**What this task involves:** Update the rows starting at the line that contains "What do you see at coordinates (326, 181)" and ending at the line that contains "center [363, 284].": replace "calendar layout" with "date grid" and leave everything else as it is.

**Records for processing:**
══════════════════════════════
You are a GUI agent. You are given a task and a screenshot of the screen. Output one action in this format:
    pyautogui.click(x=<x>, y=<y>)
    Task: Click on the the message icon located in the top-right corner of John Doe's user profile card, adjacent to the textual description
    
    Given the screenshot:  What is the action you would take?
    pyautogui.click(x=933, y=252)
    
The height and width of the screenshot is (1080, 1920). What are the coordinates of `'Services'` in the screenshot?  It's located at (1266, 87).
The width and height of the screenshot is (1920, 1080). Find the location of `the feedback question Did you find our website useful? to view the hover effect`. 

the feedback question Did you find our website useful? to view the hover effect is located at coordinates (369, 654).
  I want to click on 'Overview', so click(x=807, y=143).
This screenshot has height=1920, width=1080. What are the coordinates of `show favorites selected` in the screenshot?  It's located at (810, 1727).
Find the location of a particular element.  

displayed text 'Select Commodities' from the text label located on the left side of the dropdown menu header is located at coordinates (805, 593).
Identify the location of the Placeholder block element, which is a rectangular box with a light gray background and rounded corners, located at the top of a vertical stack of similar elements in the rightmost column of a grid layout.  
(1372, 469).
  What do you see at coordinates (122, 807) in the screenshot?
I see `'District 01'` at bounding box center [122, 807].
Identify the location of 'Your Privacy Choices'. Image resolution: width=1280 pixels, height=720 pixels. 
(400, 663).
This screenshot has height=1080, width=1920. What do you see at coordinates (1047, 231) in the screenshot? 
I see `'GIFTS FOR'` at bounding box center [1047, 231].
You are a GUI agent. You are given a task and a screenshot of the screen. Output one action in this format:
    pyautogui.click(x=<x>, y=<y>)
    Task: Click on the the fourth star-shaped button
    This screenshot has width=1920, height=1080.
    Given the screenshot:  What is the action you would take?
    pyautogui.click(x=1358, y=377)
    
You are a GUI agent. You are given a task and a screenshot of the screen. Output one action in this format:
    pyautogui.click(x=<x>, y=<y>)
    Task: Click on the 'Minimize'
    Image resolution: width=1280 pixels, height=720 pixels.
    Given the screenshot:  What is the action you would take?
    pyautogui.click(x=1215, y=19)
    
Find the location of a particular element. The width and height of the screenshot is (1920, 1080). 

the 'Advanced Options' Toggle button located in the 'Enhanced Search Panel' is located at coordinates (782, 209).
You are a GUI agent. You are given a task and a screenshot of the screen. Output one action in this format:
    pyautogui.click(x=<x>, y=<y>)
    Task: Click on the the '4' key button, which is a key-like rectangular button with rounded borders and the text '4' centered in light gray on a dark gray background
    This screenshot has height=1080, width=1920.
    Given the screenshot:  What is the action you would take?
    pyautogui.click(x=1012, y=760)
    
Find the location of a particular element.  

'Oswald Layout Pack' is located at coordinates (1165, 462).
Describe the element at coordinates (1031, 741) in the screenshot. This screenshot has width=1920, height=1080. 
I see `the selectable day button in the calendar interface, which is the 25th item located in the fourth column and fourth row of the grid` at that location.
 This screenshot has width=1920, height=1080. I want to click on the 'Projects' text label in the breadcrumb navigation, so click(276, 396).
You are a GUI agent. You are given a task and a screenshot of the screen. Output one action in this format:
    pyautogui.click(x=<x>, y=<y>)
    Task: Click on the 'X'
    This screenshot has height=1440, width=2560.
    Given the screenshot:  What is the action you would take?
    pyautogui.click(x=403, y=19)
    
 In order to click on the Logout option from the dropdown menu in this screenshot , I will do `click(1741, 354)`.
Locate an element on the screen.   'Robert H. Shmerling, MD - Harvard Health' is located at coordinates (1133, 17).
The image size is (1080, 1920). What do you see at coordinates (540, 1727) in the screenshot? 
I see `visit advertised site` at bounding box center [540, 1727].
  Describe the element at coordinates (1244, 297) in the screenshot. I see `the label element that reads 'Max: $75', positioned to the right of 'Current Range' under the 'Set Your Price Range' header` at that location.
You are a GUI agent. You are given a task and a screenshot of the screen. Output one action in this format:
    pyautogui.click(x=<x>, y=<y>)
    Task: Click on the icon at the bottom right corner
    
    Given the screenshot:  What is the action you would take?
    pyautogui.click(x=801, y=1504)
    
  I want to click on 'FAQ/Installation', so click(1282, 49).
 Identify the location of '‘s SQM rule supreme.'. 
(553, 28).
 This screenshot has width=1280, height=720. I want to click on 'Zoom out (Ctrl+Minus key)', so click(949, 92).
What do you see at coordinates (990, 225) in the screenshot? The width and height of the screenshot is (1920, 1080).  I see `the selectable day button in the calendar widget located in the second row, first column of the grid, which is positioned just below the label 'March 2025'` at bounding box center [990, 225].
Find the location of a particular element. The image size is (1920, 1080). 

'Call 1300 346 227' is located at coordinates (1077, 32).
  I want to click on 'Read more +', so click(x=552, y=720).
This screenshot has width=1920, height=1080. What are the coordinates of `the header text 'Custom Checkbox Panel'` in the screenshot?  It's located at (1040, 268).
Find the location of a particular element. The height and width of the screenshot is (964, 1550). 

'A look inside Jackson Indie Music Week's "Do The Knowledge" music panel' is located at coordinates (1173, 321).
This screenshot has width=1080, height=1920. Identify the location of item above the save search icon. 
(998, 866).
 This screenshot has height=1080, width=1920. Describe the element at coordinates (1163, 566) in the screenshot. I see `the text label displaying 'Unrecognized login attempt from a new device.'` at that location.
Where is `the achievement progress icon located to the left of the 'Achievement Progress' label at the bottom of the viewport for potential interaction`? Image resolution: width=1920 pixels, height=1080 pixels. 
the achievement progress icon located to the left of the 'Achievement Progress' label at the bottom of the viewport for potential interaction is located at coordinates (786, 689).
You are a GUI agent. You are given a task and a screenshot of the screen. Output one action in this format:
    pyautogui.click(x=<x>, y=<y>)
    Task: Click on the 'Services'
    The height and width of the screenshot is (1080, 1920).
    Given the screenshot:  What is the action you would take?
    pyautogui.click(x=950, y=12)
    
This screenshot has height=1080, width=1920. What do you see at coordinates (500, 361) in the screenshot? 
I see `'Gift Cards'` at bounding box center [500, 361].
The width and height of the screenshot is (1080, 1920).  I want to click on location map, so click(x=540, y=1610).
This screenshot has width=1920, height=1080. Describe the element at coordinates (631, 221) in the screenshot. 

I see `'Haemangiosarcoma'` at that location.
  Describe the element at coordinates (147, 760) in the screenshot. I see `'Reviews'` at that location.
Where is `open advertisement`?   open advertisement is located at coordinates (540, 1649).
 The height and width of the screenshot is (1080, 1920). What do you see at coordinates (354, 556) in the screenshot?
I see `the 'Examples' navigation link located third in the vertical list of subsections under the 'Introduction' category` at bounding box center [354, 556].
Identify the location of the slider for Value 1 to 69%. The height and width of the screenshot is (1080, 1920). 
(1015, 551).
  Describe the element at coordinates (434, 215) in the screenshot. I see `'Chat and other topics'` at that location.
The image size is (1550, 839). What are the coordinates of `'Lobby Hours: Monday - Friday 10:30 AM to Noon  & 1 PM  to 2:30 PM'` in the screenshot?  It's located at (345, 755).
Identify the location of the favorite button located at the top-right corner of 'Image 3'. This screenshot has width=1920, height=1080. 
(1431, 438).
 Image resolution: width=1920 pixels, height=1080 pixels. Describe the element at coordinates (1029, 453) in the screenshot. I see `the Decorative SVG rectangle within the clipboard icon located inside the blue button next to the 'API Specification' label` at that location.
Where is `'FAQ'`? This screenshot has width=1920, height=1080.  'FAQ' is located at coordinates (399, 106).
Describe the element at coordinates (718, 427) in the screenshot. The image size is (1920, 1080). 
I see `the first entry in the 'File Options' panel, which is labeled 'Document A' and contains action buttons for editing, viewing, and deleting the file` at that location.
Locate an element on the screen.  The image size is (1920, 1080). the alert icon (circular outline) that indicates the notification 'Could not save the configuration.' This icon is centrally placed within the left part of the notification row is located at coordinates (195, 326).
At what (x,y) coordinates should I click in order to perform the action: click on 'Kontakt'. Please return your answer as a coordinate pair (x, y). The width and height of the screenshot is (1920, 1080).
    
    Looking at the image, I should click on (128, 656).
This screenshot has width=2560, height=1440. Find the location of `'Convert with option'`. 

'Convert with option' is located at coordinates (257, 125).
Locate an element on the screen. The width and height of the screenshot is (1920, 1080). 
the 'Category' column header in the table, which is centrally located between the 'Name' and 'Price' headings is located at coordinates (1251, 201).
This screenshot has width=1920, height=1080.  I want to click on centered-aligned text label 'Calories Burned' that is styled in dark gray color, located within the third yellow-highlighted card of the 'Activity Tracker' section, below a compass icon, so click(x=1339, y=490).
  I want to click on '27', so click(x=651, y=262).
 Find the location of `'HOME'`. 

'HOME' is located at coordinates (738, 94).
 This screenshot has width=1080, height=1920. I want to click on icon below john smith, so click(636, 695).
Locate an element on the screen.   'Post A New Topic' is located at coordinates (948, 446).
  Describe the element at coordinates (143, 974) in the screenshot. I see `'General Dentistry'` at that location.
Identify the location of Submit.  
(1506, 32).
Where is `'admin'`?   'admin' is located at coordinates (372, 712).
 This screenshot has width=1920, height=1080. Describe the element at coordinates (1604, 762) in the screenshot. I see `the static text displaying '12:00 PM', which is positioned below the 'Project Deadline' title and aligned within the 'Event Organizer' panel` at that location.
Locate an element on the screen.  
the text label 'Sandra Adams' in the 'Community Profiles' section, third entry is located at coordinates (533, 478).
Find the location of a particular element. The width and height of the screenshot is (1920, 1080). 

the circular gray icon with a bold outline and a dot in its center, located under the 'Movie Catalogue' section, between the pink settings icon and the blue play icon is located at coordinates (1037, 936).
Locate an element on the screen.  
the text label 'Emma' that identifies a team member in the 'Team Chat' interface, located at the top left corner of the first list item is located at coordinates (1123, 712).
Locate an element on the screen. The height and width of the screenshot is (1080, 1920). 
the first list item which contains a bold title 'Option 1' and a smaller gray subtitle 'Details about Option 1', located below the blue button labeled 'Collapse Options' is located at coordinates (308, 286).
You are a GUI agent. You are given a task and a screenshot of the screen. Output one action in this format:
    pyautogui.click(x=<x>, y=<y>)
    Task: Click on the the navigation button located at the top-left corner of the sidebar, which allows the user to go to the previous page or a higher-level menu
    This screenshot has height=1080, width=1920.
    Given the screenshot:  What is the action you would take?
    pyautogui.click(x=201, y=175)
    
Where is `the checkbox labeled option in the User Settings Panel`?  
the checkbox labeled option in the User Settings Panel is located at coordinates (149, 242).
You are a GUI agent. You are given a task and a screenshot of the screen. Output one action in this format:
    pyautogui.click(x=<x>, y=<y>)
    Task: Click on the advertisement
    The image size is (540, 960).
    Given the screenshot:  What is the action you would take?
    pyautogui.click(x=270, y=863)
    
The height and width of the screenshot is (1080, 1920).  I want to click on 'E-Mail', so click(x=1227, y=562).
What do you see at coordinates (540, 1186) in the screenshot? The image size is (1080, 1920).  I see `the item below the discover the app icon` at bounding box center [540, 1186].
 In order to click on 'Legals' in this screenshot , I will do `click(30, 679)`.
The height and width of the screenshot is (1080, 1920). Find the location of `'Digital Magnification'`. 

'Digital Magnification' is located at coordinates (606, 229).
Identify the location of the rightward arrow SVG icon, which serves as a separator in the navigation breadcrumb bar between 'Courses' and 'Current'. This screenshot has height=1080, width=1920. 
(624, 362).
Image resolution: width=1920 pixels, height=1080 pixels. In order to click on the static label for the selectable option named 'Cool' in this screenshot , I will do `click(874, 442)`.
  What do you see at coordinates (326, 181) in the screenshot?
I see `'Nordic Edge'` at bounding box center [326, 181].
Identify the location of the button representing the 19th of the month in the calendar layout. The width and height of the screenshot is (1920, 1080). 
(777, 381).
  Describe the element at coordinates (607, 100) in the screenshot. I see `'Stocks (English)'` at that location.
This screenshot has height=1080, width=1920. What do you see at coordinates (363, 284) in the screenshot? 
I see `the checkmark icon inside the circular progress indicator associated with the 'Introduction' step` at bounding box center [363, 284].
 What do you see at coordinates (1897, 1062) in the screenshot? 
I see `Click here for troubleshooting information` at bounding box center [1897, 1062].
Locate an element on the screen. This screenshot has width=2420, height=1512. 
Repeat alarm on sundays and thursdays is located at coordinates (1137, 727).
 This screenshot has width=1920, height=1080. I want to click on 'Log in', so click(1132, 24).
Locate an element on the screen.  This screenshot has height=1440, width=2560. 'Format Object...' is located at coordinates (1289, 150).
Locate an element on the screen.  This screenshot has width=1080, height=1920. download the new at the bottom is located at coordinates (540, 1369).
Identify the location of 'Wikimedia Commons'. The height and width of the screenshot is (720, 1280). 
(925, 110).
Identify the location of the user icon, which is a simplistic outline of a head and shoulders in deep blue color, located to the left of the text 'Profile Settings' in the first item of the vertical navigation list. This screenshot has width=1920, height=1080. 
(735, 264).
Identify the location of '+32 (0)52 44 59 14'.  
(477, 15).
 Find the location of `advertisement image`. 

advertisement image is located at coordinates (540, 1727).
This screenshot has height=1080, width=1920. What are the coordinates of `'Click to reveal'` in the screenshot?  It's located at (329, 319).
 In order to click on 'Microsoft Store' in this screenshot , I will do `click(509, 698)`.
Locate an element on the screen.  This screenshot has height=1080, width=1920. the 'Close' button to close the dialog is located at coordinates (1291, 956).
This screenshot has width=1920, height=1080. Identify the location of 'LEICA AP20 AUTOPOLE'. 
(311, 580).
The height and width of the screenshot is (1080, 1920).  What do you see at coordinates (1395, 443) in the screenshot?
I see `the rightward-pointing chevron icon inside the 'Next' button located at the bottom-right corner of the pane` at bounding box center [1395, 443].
══════════════════════════════
**Response below:**
  What do you see at coordinates (326, 181) in the screenshot?
I see `'Nordic Edge'` at bounding box center [326, 181].
Identify the location of the button representing the 19th of the month in the date grid. The width and height of the screenshot is (1920, 1080). 
(777, 381).
  Describe the element at coordinates (607, 100) in the screenshot. I see `'Stocks (English)'` at that location.
This screenshot has height=1080, width=1920. What do you see at coordinates (363, 284) in the screenshot? 
I see `the checkmark icon inside the circular progress indicator associated with the 'Introduction' step` at bounding box center [363, 284].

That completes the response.